> _Element and text position data_

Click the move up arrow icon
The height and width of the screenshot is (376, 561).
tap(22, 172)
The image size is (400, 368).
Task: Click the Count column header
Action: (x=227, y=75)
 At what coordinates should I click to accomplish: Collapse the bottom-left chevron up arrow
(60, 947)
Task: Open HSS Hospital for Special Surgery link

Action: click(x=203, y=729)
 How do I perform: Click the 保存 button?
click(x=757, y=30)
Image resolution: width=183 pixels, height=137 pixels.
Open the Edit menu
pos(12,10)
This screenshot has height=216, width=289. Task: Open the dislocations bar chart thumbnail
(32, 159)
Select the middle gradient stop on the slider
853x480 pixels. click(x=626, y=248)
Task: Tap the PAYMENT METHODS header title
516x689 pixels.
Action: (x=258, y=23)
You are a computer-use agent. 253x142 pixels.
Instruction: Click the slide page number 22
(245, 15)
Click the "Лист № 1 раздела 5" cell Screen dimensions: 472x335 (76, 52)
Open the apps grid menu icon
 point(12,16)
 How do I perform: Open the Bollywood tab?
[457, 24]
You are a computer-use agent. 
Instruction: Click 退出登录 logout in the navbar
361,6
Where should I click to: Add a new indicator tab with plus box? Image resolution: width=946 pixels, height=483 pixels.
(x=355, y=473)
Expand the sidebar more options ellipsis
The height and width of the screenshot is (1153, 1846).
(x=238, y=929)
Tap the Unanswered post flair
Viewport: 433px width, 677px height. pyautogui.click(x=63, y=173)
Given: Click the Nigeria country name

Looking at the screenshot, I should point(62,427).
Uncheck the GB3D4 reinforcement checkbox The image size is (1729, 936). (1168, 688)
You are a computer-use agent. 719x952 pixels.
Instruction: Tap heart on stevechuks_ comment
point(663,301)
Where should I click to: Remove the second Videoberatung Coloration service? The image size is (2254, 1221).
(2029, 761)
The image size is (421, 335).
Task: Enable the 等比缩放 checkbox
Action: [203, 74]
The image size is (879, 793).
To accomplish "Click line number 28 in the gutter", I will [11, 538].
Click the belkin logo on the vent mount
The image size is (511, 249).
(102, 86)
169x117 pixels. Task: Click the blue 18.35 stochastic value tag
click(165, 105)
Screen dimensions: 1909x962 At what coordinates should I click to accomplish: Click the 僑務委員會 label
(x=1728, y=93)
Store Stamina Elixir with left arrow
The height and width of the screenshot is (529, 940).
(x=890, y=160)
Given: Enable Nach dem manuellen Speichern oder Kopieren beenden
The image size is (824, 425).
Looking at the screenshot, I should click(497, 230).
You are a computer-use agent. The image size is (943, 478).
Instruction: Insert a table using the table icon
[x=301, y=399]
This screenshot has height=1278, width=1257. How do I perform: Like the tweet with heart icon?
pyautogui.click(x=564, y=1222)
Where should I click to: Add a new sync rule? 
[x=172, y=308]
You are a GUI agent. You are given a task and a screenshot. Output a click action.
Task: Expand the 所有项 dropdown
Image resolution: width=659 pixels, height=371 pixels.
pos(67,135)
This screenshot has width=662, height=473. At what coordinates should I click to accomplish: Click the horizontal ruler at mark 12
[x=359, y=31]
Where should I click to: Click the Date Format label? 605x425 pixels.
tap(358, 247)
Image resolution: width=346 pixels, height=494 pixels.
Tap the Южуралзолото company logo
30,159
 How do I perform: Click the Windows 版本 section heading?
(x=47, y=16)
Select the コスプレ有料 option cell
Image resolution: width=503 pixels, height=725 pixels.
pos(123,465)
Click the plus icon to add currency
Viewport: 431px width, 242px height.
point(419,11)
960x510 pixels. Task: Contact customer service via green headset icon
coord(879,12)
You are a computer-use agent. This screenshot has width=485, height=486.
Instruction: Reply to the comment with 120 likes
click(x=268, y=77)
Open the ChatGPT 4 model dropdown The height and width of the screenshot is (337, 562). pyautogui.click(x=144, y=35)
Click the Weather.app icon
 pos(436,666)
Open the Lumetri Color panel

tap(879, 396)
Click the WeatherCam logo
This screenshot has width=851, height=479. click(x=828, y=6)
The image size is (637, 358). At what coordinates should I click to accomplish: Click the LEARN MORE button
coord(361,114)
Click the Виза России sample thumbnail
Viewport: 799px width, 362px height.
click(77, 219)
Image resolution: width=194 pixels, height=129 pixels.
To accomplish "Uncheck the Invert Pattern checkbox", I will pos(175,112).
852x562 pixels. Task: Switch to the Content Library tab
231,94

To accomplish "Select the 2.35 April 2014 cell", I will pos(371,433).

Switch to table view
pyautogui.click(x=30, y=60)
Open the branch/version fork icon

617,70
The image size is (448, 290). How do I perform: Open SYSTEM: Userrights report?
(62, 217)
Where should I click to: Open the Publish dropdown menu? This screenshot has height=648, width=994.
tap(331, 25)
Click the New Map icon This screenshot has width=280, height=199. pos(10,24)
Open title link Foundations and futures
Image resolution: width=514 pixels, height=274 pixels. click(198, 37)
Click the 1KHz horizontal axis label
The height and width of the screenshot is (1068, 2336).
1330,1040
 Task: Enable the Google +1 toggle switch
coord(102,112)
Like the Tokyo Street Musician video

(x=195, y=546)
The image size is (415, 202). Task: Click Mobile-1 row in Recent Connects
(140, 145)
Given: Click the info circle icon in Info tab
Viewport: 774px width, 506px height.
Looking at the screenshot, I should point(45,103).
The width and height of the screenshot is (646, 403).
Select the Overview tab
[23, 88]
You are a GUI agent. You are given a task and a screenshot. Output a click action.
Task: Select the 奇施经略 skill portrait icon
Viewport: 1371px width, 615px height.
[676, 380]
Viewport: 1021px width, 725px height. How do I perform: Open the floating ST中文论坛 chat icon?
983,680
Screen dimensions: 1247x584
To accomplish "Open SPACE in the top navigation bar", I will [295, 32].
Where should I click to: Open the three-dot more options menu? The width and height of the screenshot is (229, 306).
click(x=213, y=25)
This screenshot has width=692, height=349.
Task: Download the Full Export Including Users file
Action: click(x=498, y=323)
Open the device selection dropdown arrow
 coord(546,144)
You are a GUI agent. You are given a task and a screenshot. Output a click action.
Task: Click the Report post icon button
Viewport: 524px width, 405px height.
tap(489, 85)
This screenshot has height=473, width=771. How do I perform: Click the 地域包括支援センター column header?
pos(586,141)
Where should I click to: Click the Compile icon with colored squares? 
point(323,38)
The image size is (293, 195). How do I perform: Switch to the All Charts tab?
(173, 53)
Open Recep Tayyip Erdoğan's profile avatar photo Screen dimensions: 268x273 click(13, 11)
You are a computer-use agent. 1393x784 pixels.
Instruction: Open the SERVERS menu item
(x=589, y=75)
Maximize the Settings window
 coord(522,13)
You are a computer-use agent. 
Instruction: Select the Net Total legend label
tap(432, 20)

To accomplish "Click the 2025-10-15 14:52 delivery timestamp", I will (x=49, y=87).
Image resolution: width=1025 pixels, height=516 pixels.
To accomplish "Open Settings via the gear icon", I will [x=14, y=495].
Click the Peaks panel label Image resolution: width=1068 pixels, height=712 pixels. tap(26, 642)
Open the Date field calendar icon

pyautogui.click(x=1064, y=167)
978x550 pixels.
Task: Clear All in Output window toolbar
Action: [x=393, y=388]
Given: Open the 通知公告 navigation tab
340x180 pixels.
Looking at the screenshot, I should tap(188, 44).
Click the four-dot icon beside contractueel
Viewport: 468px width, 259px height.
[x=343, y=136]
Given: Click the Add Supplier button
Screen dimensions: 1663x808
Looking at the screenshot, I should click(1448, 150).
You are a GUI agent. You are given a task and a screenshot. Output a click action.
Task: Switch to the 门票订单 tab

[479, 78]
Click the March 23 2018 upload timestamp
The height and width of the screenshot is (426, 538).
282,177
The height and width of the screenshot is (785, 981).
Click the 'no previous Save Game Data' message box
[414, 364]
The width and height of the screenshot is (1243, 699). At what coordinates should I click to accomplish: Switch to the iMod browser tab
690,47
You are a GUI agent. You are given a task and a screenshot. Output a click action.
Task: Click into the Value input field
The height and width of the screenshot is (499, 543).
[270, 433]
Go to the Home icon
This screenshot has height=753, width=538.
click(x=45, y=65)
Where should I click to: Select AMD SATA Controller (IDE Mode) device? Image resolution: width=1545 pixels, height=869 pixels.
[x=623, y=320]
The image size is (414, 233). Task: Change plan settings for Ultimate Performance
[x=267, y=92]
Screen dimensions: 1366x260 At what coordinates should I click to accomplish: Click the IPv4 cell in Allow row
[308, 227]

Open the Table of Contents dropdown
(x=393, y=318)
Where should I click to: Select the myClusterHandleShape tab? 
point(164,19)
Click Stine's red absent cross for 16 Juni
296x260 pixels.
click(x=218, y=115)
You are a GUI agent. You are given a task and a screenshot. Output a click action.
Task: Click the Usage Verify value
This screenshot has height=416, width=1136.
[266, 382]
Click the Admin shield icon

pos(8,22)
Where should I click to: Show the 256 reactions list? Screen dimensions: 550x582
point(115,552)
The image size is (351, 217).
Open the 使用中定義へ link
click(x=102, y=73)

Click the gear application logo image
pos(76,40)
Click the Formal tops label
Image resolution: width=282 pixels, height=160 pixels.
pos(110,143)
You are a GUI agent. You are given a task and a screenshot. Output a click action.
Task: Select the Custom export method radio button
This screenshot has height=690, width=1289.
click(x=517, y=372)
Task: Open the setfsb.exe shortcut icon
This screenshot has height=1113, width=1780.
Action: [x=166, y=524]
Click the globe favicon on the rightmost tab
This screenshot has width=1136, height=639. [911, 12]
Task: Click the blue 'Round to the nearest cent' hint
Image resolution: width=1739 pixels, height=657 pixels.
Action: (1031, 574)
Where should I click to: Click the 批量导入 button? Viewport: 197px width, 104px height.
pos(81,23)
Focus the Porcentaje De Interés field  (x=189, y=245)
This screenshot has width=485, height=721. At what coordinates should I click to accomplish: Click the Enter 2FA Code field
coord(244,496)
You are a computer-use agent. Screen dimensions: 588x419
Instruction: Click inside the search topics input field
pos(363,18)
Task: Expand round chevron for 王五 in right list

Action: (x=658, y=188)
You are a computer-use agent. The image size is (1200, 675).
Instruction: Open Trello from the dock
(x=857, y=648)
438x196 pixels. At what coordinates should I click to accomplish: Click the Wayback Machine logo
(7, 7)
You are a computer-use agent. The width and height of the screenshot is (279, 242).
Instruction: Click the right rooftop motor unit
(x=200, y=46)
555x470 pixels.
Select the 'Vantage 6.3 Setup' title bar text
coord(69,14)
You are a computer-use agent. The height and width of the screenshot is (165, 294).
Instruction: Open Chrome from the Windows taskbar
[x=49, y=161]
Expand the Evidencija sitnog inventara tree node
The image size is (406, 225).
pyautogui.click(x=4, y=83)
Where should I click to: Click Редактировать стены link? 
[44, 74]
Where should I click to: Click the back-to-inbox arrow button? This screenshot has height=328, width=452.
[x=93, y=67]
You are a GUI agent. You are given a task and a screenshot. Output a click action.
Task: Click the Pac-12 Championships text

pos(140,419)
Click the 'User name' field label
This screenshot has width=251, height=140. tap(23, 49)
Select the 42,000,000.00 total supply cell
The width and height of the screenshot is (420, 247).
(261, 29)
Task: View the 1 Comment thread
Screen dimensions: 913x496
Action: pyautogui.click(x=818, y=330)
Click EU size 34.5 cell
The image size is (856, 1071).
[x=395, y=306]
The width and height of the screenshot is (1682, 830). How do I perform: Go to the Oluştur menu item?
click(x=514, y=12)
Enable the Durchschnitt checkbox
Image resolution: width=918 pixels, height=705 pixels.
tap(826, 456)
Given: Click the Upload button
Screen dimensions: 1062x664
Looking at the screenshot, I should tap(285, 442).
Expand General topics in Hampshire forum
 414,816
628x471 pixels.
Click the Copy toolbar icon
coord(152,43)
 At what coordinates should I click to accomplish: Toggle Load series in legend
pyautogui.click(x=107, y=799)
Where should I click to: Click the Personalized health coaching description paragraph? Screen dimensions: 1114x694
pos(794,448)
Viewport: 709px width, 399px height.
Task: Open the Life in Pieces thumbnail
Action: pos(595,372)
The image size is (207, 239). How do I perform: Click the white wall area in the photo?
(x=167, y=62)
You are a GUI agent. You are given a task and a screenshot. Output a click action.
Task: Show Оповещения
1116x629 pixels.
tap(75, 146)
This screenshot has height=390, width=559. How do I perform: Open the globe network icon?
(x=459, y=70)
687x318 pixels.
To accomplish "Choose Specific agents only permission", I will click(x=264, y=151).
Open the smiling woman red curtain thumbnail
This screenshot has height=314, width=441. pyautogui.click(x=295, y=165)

> _Written problem_
Report how many lines of the entries contain the string "title", with case counting. Give only the number.

> _Finished task_
3